B. Procedure for COD

  • Put ten milliliters of the sample into a flask that has a round bottom.
  • In order to prevent the solution from coming into direct contact with the flask during the heating process, it is advisable to introduce glass beads into the mixture.
  • Shake the flask containing 1 ml of mercury sulfate (HgSO4) solution to combine the contents.
  • Include 5 milliliters (ml) of a potassium dichromate (K2CrO7) solution.
  • Now, gently and carefully add 15 milliliters of the solution made of silver sulfate and sulfuric acid.
  • The reflex condenser should be connected, and the contents should be subjected to digestion for a duration of two hours on a heated plate.
  • Following the process of digestion, it is recommended to cleanse the condenser by utilizing a quantity of 25 milliliters of distilled water, which should be collected within the identical flask.
  • Incorporate 2-4 drops of ferroin indicator into the flask and proceed to titrate until reaching the endpoint using a solution of ferrous ammonium sulfate with a concentration of 0.025 M.
  • The blank should be prepared using the same procedure as the sample, with the substitution of distilled water for the sample.

C. Calculation of COD

COD = 8x1000xDFxMx(VB – VS)/Volume of the sample (in mL)

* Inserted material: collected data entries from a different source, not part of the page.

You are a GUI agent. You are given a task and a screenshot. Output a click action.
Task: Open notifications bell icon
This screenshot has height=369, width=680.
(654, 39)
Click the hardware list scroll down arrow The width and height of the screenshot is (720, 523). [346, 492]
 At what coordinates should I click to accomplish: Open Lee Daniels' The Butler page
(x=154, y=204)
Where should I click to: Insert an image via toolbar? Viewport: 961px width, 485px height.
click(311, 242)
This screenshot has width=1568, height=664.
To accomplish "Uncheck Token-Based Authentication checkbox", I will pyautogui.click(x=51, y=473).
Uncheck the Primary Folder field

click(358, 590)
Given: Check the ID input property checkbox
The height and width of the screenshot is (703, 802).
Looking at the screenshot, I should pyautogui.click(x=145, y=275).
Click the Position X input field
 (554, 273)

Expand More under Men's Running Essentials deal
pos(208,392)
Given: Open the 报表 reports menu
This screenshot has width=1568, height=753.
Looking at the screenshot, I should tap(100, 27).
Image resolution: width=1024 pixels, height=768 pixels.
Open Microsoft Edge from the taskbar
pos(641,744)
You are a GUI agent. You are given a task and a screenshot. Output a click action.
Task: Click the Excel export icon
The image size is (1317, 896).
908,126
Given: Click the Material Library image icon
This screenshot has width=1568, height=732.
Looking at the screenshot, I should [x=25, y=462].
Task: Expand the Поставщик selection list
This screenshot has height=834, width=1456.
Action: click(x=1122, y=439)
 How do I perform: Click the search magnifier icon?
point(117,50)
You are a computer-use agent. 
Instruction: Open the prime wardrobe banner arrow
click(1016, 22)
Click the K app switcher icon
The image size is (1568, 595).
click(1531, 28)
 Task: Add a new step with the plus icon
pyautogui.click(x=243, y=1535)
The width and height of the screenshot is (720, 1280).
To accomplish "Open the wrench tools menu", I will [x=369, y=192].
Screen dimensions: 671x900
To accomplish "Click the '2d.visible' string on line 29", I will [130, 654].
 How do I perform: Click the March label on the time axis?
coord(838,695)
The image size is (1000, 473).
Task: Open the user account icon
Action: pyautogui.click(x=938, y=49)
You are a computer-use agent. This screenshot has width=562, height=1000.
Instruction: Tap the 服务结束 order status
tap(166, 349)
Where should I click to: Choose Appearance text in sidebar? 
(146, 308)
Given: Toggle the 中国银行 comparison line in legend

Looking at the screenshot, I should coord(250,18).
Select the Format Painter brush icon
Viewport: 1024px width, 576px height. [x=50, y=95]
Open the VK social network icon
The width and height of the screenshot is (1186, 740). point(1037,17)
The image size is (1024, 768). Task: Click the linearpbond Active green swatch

where, DF – Factor of Dilution (if applicable), M  – Molarity of a standard solution of Ferrous Ammonium Sulfate, VB – Volume consumed during titration with blank solution, and VS –  Volume utilized during titration sample preparation

Advantages of COD

  • The primary benefits of COD testing include its rapid nature and adherence to rigorous standards. The importance of speed is undeniable; however, it is crucial to ensure that accuracy is not sacrificed in the process. The key advantage of COD analyzers lies in their combination of speed and precision, which proves beneficial in various contexts.
  • The chemical oxygen demand (COD) typically exceeds the biological oxygen demand (BOD) due to the greater capacity for chemical oxidation of organic compounds compared to biological oxidation. This encompasses a variety of chemical substances that exhibit toxicity toward living organisms. COD tests are highly valuable for the assessment of industrial sewage, as they can detect substances that may not be detected by BOD testing methods.

Disadvantages of COD

One potential drawback of this method is its inability to distinguish between inorganic and organic carbons, as well as its susceptibility to interference from halides, nitrates, and peroxide. Under specific conditions, variations in results may occur when measuring Chemical Oxygen Demand (COD) in warmer environments or at room temperature. Therefore, it is crucial to closely monitor the temperature during COD measurements.

Application of COD

  • The chemical oxygen demand (COD) serves as an indicator for assessing the quality of water and wastewater. The Chemical Oxygen Demand (COD) test is frequently employed as a means of assessing the effectiveness of water treatment plants. The basis of this test lies in the observation that when subjected to acidic conditions, a potent oxidizing agent has the ability to completely oxidize nearly all organic compounds into carbon dioxide. The chemical oxygen demand (COD) refers to the quantity of oxygen that is utilized in the process of chemically oxidizing organic contaminants present in water, resulting in the formation of inorganic end products.
  • The chemical oxygen demand (COD) is commonly determined by employing a potent oxidizing agent, such as potassium dichromate, potassium iodate, or potassium permanganate, in an acidic environment. An excessive quantity of the oxidant is intentionally introduced into the sample. Upon the completion of oxidation, the determination of organic concentration in the sample is achieved through the quantification of the remaining oxidizing agent within the solution. Typically, this procedure is carried out through titration, employing an indicator solution. The concentration of chemical oxygen demand (COD) is typically denoted in milligrams per liter (mg/L), representing the quantity of oxygen consumed per unit volume of solution.
  • COD tests take 2-3 hours, while BOD tests take 5 days. It measures all organic pollutants, including non-biodegradable ones. The link between BOD and COD must be empirically determined for each sample. The BOD of a sample can be estimated using COD test results. In contrast to the BOD test, hazardous substances including heavy metals and cyanides in the samples do not affect the COD test oxidants. Therefore, the COD test can measure the strength of wastes too dangerous for the BOD test. Organic compounds like benzene and pyridine resist dichromate oxidation and may provide an erroneously low COD.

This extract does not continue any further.